Thursday, 10 August 2017

Disorganised Notes from the Oubliette

My body clock has gone a little awry and consequently my mind is screwed. It's been darting here and there and everywhere like a dragonfly all day. What about this? Should I do that? Why am I thinking of him or her? I need to go there; I need to do that. What possessed me to respond like that? as if the person I was talking to was an irritating bluebottle or had caught me in a unscrupulous act when it wasn't like that, I was unprepared for that kind of chat that's all. Why? Why? Why? can't I be this or that, laid-back and not so nervy, lively and not so drab. Plain, plain, plain with nothing of interest to say for myself or that I think will be of interest to that particular person. So contained I feel as though I'm turning to stone as I sit or stand.
I am stone with my mind flitting like this through my recent and archived history. Everybody knows you can't undo stuff that's done so why think of it? People, including the merest of acquaintances, ask me questions I hesitate to answer so that my mind scrabbles around in the few milliseconds it's allowed, which makes my answers when given sound weightless. Insubstantial bubbles of air with faint words suspended inside that will drift away with the lightest of breezes. My internal workings cobbling something together which when stuttered or said with a falsetto laugh comes across exactly how I didn't want it to: phoney and furtive.
I have nothing to hide, literally nothing, and yet now it seems I do. A secret life. Mysterious ways. Possibly even a double – one that wears glasses, and one that is bare-faced and sparkly eyed; one that is serious and one that can hold witty conversations, so that if by chance I encounter an unobservant friend, they never know which they'll get.
Some people aren't you know, observant that is.
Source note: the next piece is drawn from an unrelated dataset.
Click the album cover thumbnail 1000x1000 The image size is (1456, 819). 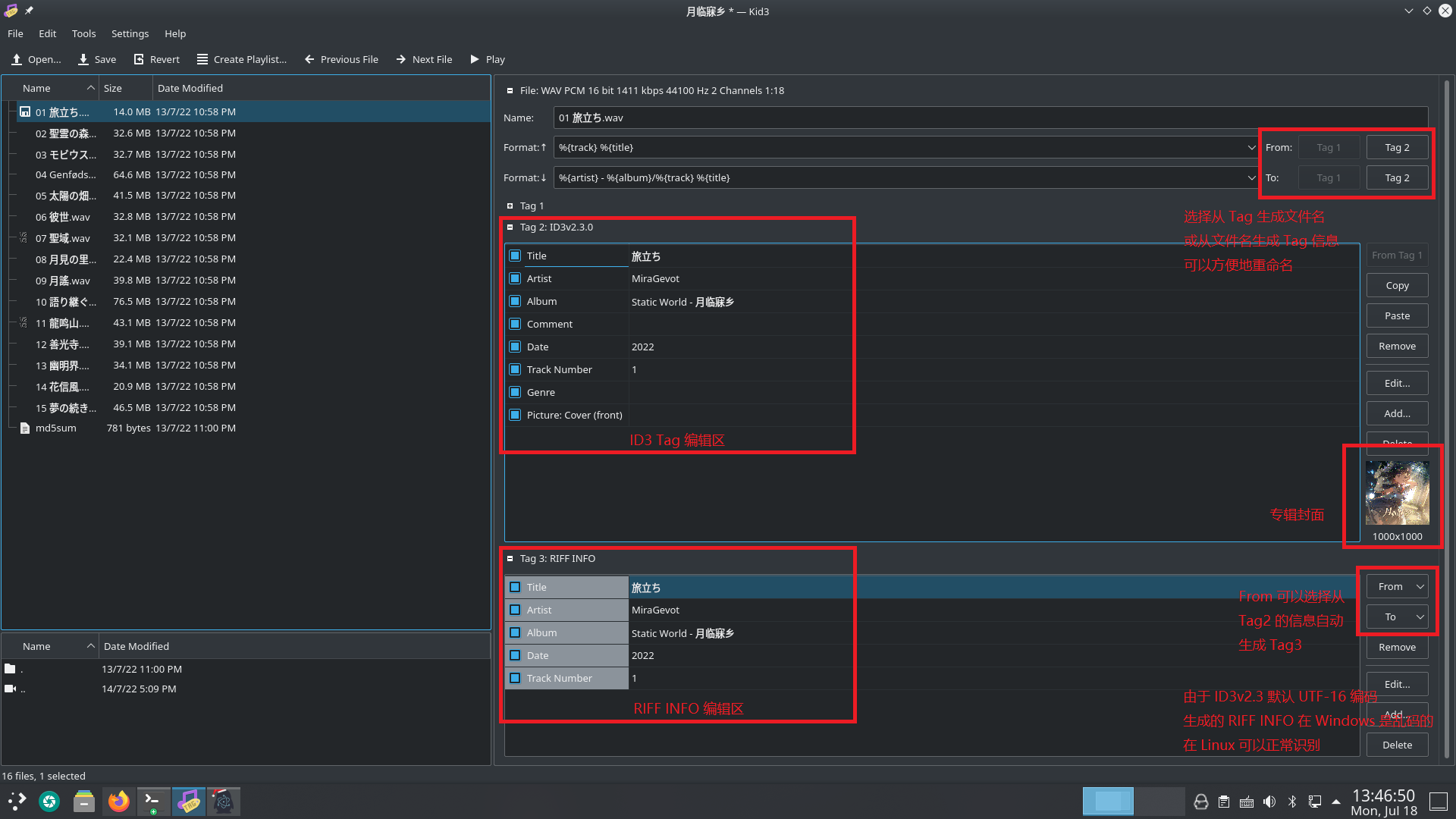pos(1397,492)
They don't notice small details or perhaps see past them. My point is some places and some acquaintances only know one version of me and not the other, so that if one day I'm the other, the version they don't know, I'm almost embarrassed to appear that way before them, and therefore would do anything to avoid that encounter. Anything, such as ducking behind shelves or suddenly disappearing into a shop or down an alleyway. Maybe that's why in my passport photo I look like a Russian spy.
And yes, you might very well ask why? Why this weirdness? All I have to say in reply is: comfortableness. I'm aware of certain people's preconceptions: if I look a certain way they'll judge me a certain way or behave towards me differently, and worse might draw attention to the fact I have glasses today or are without them. I'm a shrinking violet that's what it is, who accepts compliments graciously but never believes them, and a boring person to boot. Grey like Norman Major, who apart from once being described as such was also once the Prime Minister, and once lived a few roads away from my primary school, and so actually I don't really mind the comparison. I'm the one making it after all.
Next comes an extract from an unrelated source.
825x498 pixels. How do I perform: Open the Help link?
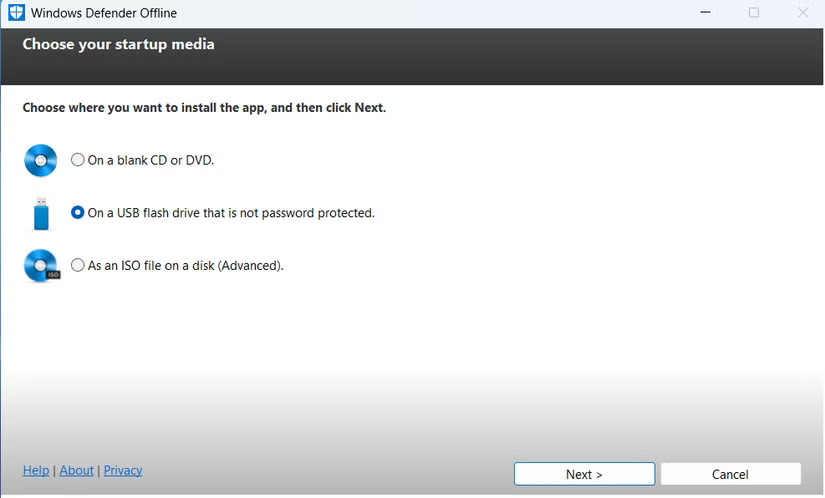pyautogui.click(x=36, y=470)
Still, it's a relief when acquaintances are used to both. It's just with some that transition won't come, so there's always that element of ambush or that sinking feeling when you know you've be spotted. The conversation done and the getaway achieved, you then rehash it and reprimand yourself for not doing it better, or more convincingly. How lovely to see you etcetera. Next time, next time, yet you know if it happens again, when it happens again, it will be exactly the same, though once you'd warmed up you guess it went okay. Room for improvement, hopefully in a room you don't wish to escape from or in one where you've already figured out where the exits are. How daft to judge a conversation on that score?
What must they have thought? Skittish creature. Yes, and more I'm sure. And yet there are times I blame them for putting me in that awkward position, because it ruffles my feathers and they remain ruffled long after, not that they would know that of course. I'd like to think I'd approach them but would I? Maybe if it was a day on which I wanted to be seen and wanted to converse, although even so, I just don't know what truths I might then blurt. 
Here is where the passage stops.